Tuesday, June 05, 2007

Carnies.

Teaching in Korea is a carnival game. The object of the game is to teach children, seven or eight classes a day, five or six days a week, armed with Not The Best Resources In The World, with no time to sculpt those resources into a distracting never mind educational form, you must improvise; your students have already been in school for ten hours and they have cell phones and their cell phones have games and the kids are fairly ADD as it is; when you're not in school you're outside where the air smells like pitsweat and the water causes hallucinations and the beer turns your brain to petrified wood, and the Korean suburbanites hound you like a C-list celebrity, and your toilet clogs, and the music sucks, and the restaurant next door has gone and dumped clams in your front lawn and clams are not a mollusk that smells better with age, and your toilet clogs, and the music sucks, and every morning the grape vendor comes megaphoning down the block at 8 o'clock sharp, and amidst all this Seinfeldian angst, the cruelest of all cruel Teaching In Korea ironies comes Hammer-dancing into your mind: everywhere you go you will attract attention (stares, leers, gawks; giggles, titters, guffaws) but not at school, i.e. the one place you want people to pay attention to you is precisely the one place where you vanish, fade, become invisible, cease to exist - and it. is. maddening.

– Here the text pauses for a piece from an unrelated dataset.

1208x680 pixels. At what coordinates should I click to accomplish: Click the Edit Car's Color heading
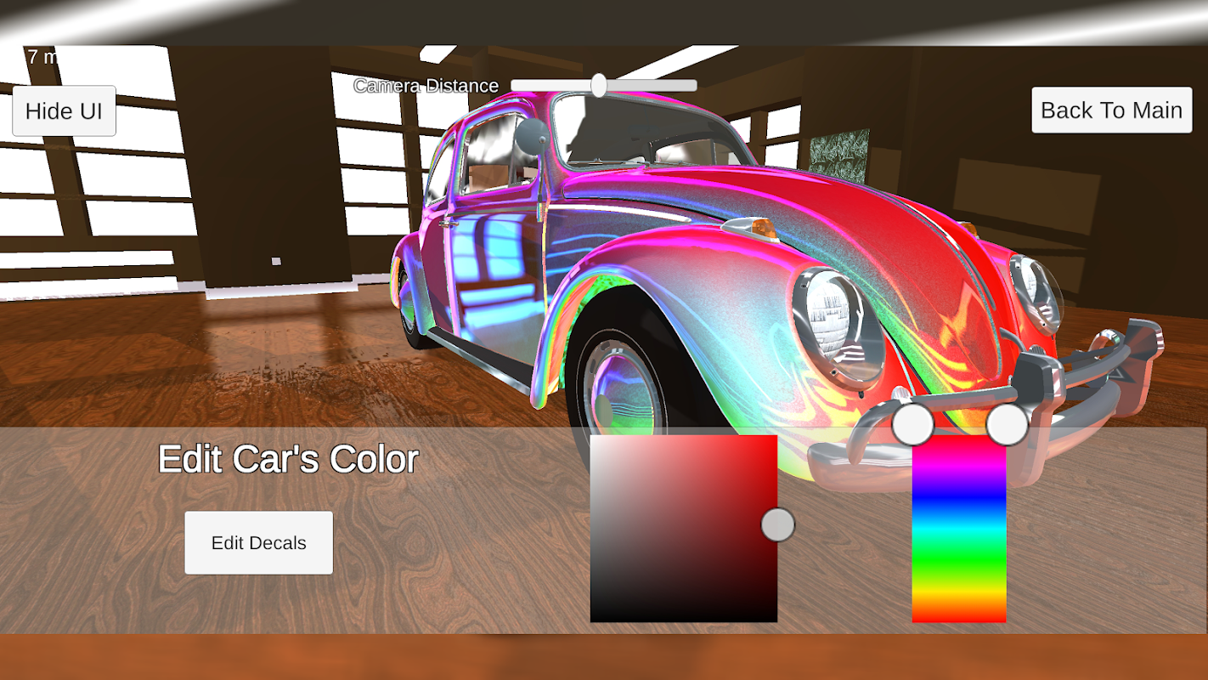pyautogui.click(x=288, y=459)
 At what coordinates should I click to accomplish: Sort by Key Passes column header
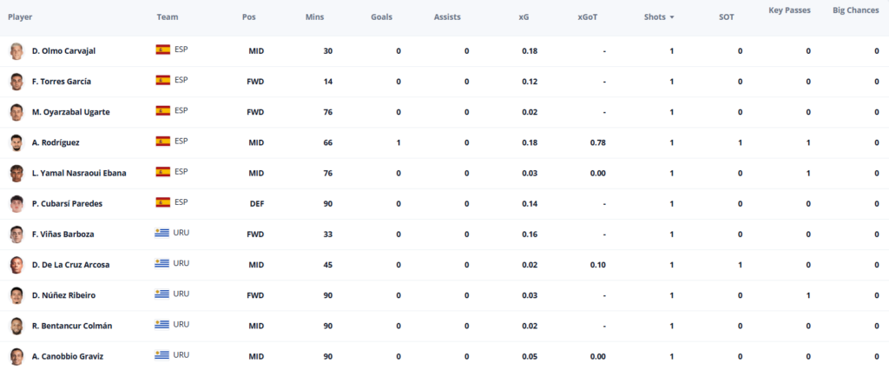789,10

So, good luck. A whole year, 365 days. If you survive, you win. If not, _______. The carny eggs you on. You'll never make it, he says, pansy. But he underestimates the shit you can put up with. He doesn't know that you've survived core-level theology classes at a Jesuit University, that you've worked at a non-figurative zoo, that you've spent a week living out of a Dunkin' Donuts in Berlin, that for four months you proofread catalogues in the Oriental Trading Company's Really Dark Basement Where the Dreams of Liberal Arts Majors Go To Die, i.e. you've been through some shit, or just enough petty shit to know that life is just that: going through shit. So the clouds begin to part around month ten when it starts looking like you're going to make it. The carny is rattled and starts throwing out jabs that go beyond mere gamesmanship, talking shit about your haircut, throwing bottlecaps at your head, flirting with your lady friend and that. You keep going, the days keep falling. You're on pace not only to win but to win big, one of those top-shelf stuffed frogs that weighs more than a human corpse. But in the face of triumph you begin to wonder whether this slithery carny is really a man of his word, whether someone who conducts such a corrupt racket with such compunctionless ease can be trusted to deliver the goods even if you win the carnival game fair and square, whether you oughtn't to have avoided the game in the first place and just held onto your money and stayed home and just I don't know and -

and that's where I stand. Whether the metaphor has a happy ending depends on the next 55 days, whether I am handed certain envelopes, whether I am still sane enough to understand what those envelopes are for.